=== Passage to read ===

Canadian jazz pianist

Bill Clifton (July 6, 1916 - February 26, 1967) was a Canadian jazz pianist based in New York City for almost three decades. He played with many of the name bands of the swing era and accompanied some of the music industry's most noted vocalists He is remembered today as an early and important influence on the great jazz pianist Bill Evans.

== Career ==
Clifton was born in Toronto, Ontario. He began his piano studies at age seven with Toronto's Royal Conservatory Of Music. Bill was introduced to the music of Fletcher Henderson and Duke Ellington in his high school years and began to ponder a career as a professional musician. After graduating, he became the pianist in The Cliff McKay Band, a Canadian group that played a few "hot" arrangements amongst its stylistically broad program. Bill Clifton entered New York City in 1939, finding immediate employment with The Paul Whiteman Orchestra. Stints with: Benny Goodman, Woody Herman, Ray Noble, Bud Freeman, Abe Lyman and others followed. Bill also performed and (or) recorded with some of the most beloved voices in American music history including: Bing Crosby, Frank Sinatra, Cliff "Ukulele Ike" Edwards (the voice of Disney's Jiminy Cricket) and Ilene Woods (the voice of Disney's Cinderella).

===

=== Questions to answer ===
a - In the biography of the Canadian jazz pianist Bill Clifton, what is given as the reason he is remembered today? Answer in one to three sentences.
b - Continue the biography of the Canadian jazz pianist Bill Clifton from its last sentence.
The data that come after this biography have no connection to it.

=== Supplied data ===

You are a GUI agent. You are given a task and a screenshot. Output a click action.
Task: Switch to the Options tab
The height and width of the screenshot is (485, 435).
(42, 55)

===

=== Results of the tasks ===
a - He is remembered today because he was an early and important influence on the jazz pianist Bill Evans.

b -
He made many appearances on radio and television during his employment as a studio musician for several years at both the NBC and CBS networks. He was a regular guest on the "Piano Playhouse" radio program during its lengthy run on NBC from the late 1940s to early 1950s. This was a popular weekly broadcast with an international audience that featured the most important pianist in the jazz and classical fields. His work in television included membership in the Tony Mottola Trio. This combo pioneered live music accompaniment for early television and was led by the brilliant guitarist, Tony Mottola. Bill Clifton also appeared in a number of films including "The Laugh Maker" (1953). starring Jackie Gleason and Art Carney. For several years, beginning in the late 1940s, Clifton alternated solo shows with the great pianist, Cy Walter (the Park Avenue Art Tatum) at New York's famed Drake Room. This elegant night spot housed in The Drake Hotel was a nexus at the time for some of the biggest names in the entertainment world.

In 1950, Bill Clifton recorded one of the earliest long-playing records as part of the Columbia Records "Piano Moods" series. Later work included an album featuring Clifton's talents as an arranger and conductor as well as pianist for the Ilene Woods LP "It's Late".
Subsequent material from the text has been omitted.